* Task details
Starting at the first line of the entries below, output every line exactly, up to and including the line with "Task: Focus the Hotel video URL input field".

Saved data entries:

--- START ---

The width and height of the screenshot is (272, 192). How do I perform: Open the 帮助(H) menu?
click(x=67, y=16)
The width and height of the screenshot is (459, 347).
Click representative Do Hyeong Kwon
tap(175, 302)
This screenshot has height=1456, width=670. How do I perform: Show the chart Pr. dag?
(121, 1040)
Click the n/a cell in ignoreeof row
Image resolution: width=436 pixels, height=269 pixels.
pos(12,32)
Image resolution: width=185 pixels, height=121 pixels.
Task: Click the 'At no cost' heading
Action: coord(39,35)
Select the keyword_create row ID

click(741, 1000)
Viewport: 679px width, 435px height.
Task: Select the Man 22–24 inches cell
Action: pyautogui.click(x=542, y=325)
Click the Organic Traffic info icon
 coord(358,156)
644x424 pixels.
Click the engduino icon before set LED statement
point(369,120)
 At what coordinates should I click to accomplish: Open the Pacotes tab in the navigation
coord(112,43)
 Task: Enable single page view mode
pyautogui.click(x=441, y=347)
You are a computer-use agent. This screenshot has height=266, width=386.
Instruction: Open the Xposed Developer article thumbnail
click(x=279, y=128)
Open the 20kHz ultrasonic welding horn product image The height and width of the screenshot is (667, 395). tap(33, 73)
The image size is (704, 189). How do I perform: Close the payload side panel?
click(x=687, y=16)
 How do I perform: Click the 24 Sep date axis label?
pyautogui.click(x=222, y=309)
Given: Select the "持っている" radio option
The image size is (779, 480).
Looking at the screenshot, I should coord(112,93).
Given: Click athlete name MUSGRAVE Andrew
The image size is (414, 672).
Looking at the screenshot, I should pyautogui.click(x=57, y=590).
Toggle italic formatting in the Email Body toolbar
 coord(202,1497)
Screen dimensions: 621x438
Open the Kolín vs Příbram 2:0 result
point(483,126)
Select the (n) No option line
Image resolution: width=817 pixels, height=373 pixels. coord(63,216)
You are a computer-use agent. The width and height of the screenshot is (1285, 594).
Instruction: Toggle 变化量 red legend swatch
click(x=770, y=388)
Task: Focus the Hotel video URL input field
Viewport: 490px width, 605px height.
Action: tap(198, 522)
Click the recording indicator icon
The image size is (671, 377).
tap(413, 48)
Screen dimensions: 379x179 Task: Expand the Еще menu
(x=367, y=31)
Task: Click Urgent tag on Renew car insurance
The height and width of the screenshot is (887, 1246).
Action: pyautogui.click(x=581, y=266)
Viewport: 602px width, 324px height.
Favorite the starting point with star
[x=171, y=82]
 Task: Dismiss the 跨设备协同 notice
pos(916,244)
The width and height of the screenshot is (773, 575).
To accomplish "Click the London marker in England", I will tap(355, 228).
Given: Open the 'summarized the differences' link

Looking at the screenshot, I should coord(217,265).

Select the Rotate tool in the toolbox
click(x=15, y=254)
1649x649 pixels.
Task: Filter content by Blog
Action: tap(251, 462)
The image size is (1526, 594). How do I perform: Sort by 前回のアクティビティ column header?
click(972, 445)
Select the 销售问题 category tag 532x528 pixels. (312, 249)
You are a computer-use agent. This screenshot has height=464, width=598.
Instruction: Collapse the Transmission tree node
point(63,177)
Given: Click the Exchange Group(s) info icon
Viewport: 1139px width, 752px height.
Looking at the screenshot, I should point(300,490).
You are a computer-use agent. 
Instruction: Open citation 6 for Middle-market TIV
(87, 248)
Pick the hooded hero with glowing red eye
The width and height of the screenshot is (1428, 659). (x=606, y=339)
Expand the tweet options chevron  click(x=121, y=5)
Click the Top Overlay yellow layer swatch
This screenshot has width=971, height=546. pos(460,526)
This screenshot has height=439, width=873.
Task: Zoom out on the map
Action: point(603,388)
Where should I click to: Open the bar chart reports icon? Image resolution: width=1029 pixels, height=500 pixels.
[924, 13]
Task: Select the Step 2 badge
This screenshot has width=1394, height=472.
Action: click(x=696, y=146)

--- END ---

* Solution for this task
The width and height of the screenshot is (272, 192). How do I perform: Open the 帮助(H) menu?
click(x=67, y=16)
The width and height of the screenshot is (459, 347).
Click representative Do Hyeong Kwon
tap(175, 302)
This screenshot has height=1456, width=670. How do I perform: Show the chart Pr. dag?
(121, 1040)
Click the n/a cell in ignoreeof row
Image resolution: width=436 pixels, height=269 pixels.
pos(12,32)
Image resolution: width=185 pixels, height=121 pixels.
Task: Click the 'At no cost' heading
Action: coord(39,35)
Select the keyword_create row ID

click(741, 1000)
Viewport: 679px width, 435px height.
Task: Select the Man 22–24 inches cell
Action: pyautogui.click(x=542, y=325)
Click the Organic Traffic info icon
 coord(358,156)
644x424 pixels.
Click the engduino icon before set LED statement
point(369,120)
 At what coordinates should I click to accomplish: Open the Pacotes tab in the navigation
coord(112,43)
 Task: Enable single page view mode
pyautogui.click(x=441, y=347)
You are a computer-use agent. This screenshot has height=266, width=386.
Instruction: Open the Xposed Developer article thumbnail
click(x=279, y=128)
Open the 20kHz ultrasonic welding horn product image The height and width of the screenshot is (667, 395). tap(33, 73)
The image size is (704, 189). How do I perform: Close the payload side panel?
click(x=687, y=16)
 How do I perform: Click the 24 Sep date axis label?
pyautogui.click(x=222, y=309)
Given: Select the "持っている" radio option
The image size is (779, 480).
Looking at the screenshot, I should coord(112,93).
Given: Click athlete name MUSGRAVE Andrew
The image size is (414, 672).
Looking at the screenshot, I should pyautogui.click(x=57, y=590).
Toggle italic formatting in the Email Body toolbar
 coord(202,1497)
Screen dimensions: 621x438
Open the Kolín vs Příbram 2:0 result
point(483,126)
Select the (n) No option line
Image resolution: width=817 pixels, height=373 pixels. coord(63,216)
You are a computer-use agent. The width and height of the screenshot is (1285, 594).
Instruction: Toggle 变化量 red legend swatch
click(x=770, y=388)
Task: Focus the Hotel video URL input field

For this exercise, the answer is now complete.